**Problem statement**
Among the entries that follow, locate the line with "The image size is (800, 423)." and the line with "Given: Click the". Output those lines and all lines in between, exactly, minus the pictures.

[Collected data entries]
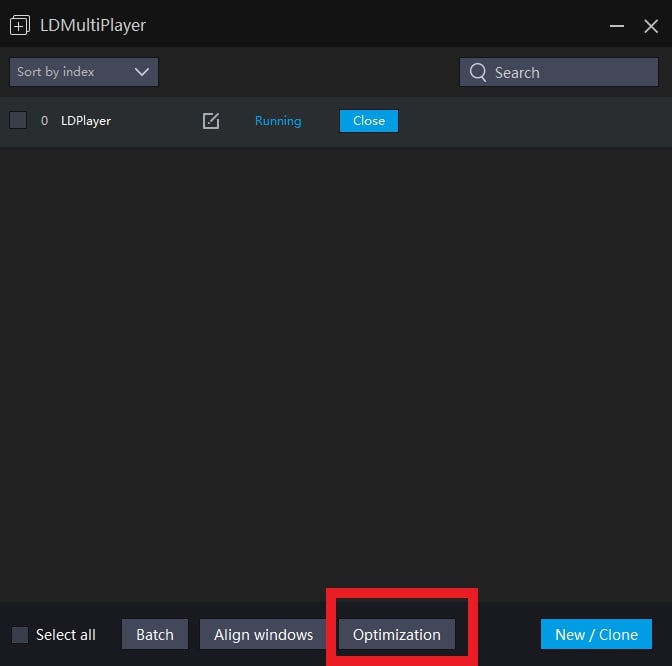Click the New / Clone button

coord(596,635)
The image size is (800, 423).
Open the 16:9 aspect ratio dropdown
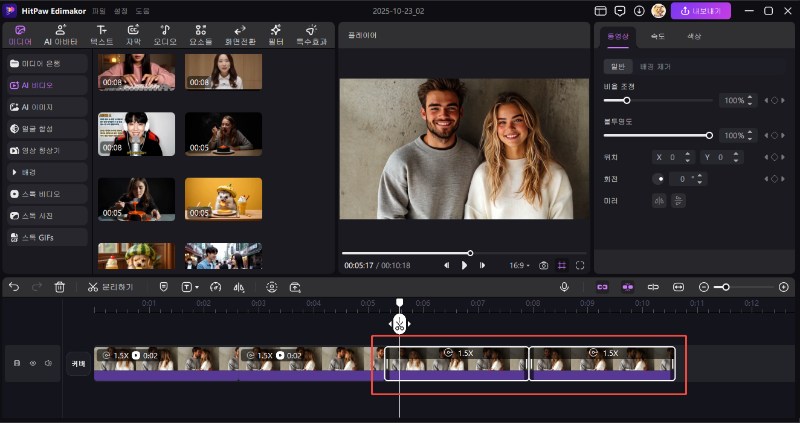coord(520,265)
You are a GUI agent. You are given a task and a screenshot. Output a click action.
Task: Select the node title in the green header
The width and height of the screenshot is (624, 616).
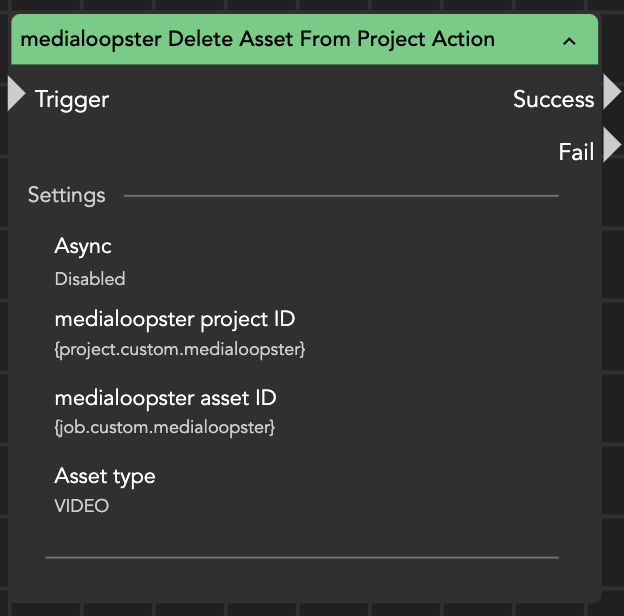click(x=257, y=40)

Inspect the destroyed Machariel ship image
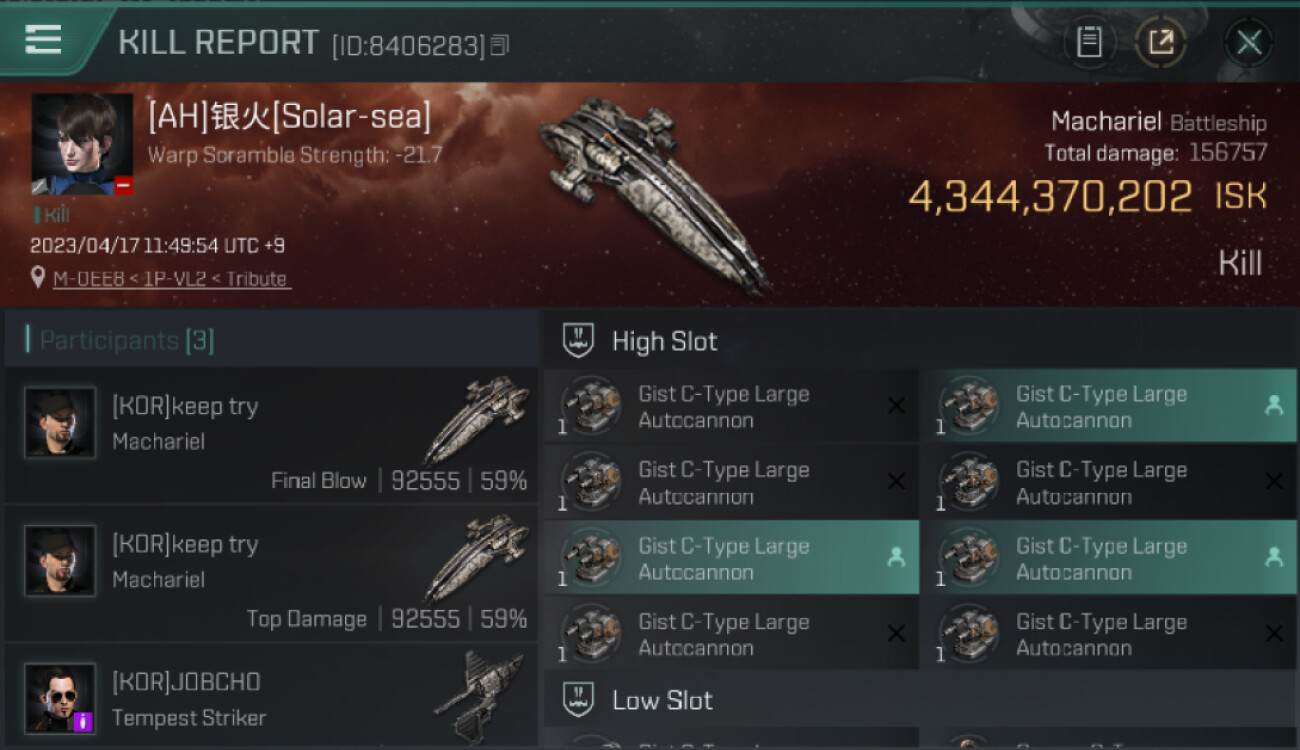tap(654, 194)
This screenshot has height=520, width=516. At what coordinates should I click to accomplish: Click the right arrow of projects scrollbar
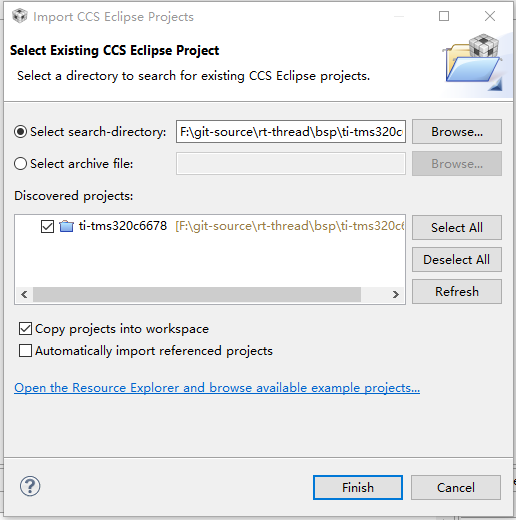click(396, 295)
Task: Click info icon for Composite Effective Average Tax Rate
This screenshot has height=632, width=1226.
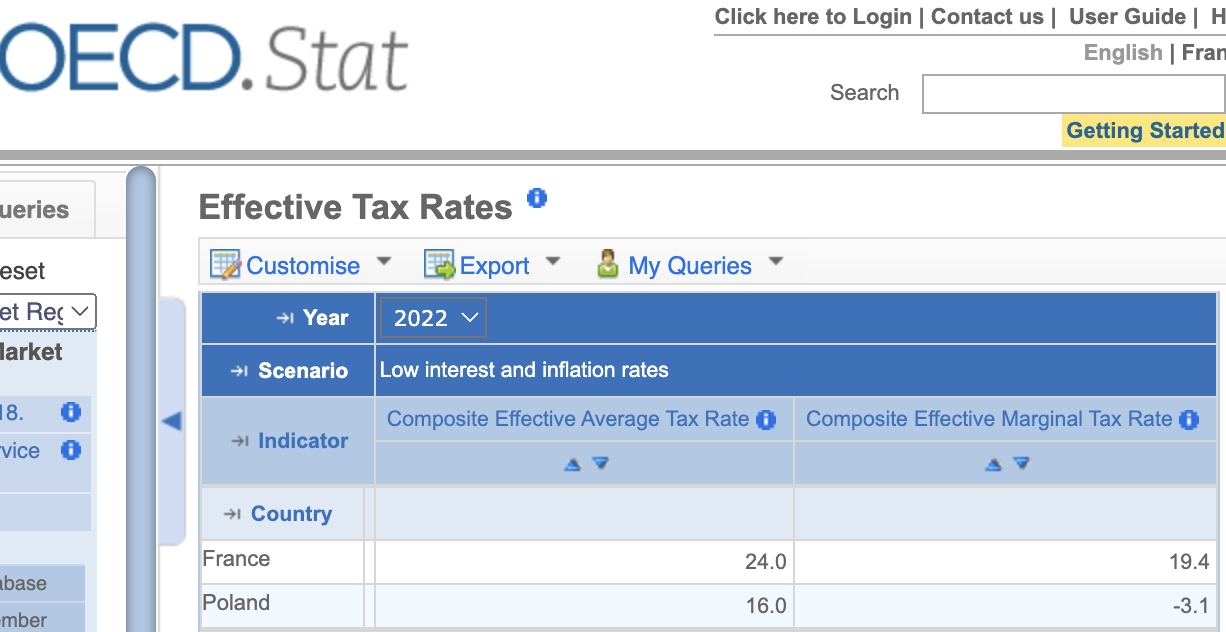Action: coord(766,420)
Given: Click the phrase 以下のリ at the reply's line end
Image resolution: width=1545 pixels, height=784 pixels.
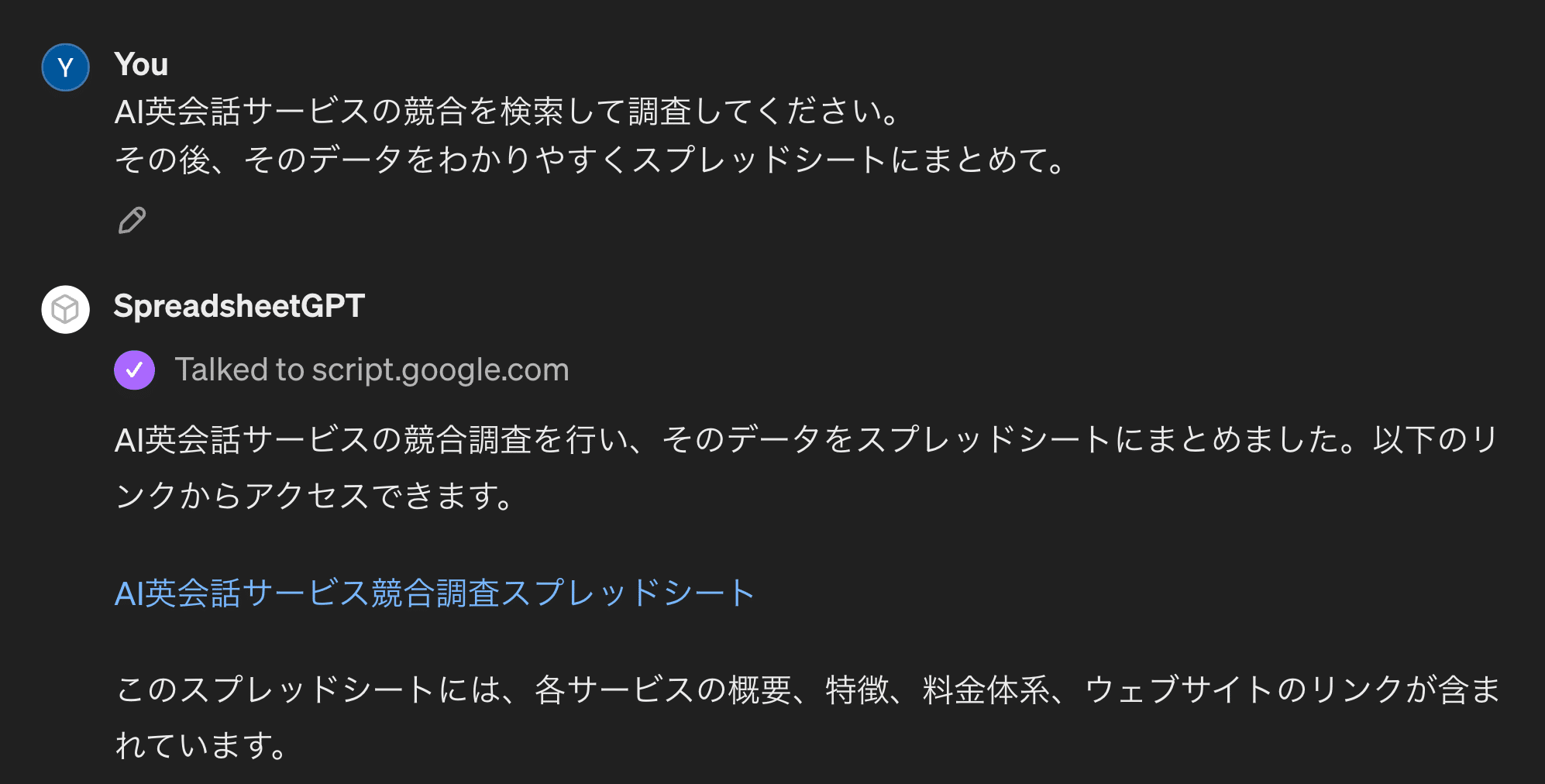Looking at the screenshot, I should click(x=1435, y=440).
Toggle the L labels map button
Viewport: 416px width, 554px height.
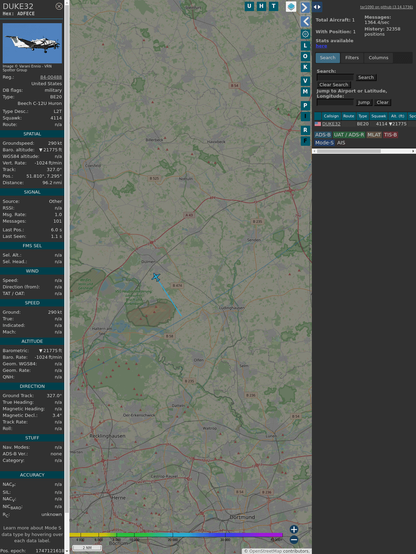[x=305, y=46]
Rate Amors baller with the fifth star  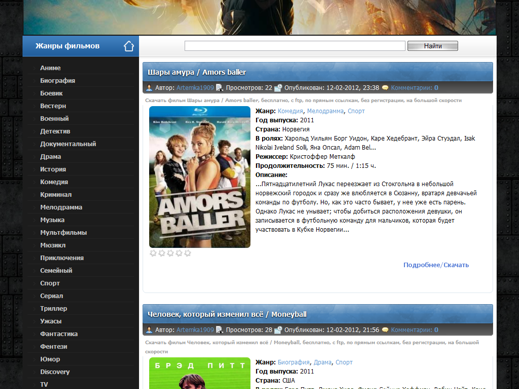tap(188, 253)
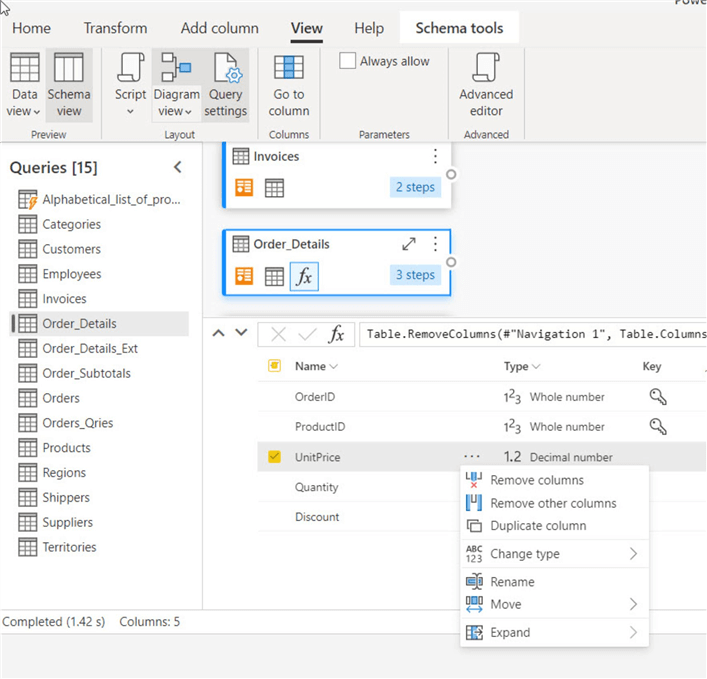The image size is (707, 679).
Task: Select the Customers query
Action: click(71, 249)
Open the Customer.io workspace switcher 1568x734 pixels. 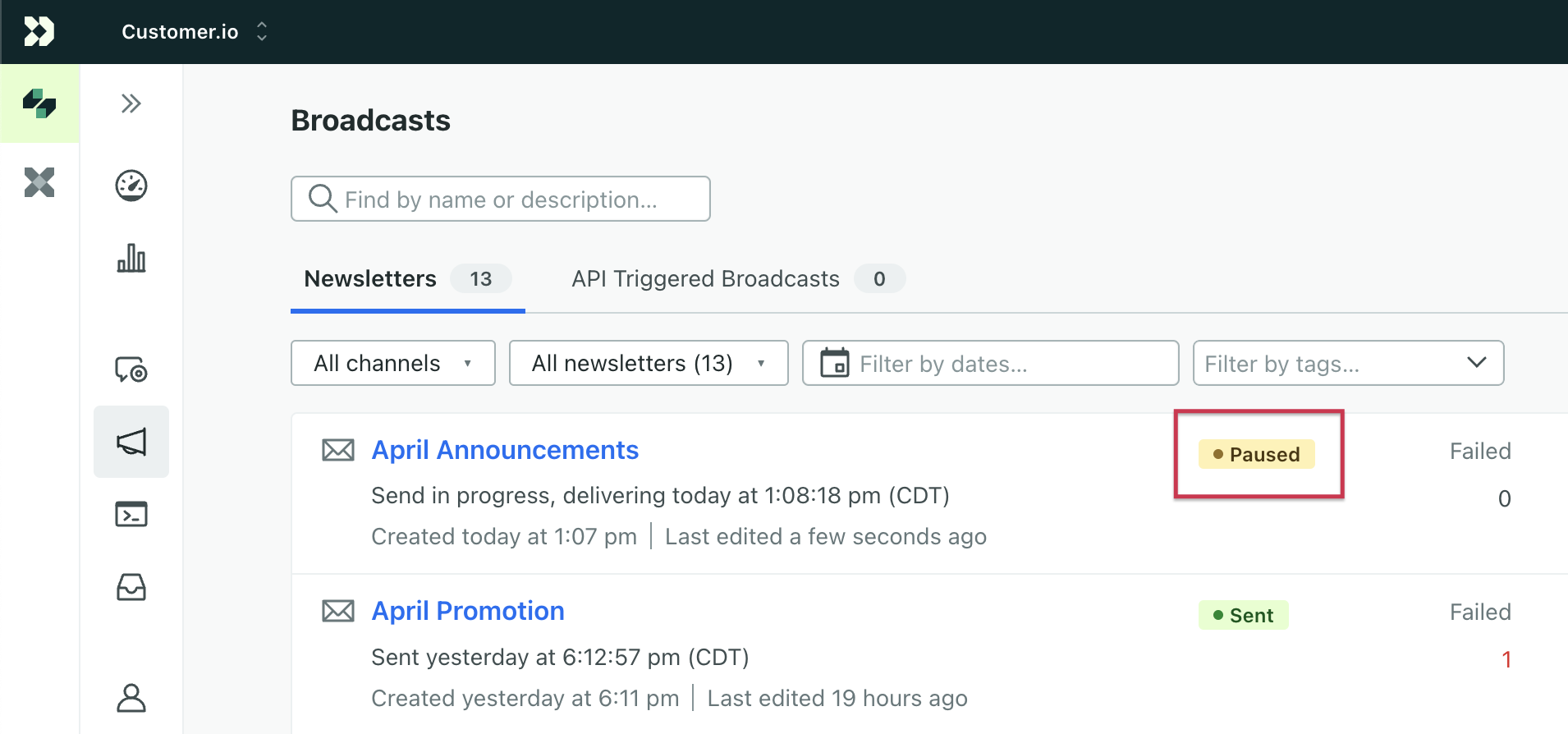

**Response for this exercise**
The image size is (800, 423).
Open the 16:9 aspect ratio dropdown
coord(520,265)
You are a GUI agent. You are given a task and a screenshot. Output a click action.
Task: Select the node title in the green header
The width and height of the screenshot is (624, 616).
click(x=257, y=40)

Inspect the destroyed Machariel ship image
tap(654, 194)
This screenshot has height=520, width=516. At what coordinates should I click to accomplish: Click the right arrow of projects scrollbar
click(396, 295)
Task: Click info icon for Composite Effective Average Tax Rate
This screenshot has height=632, width=1226.
Action: coord(766,420)
Given: Click the phrase 以下のリ at the reply's line end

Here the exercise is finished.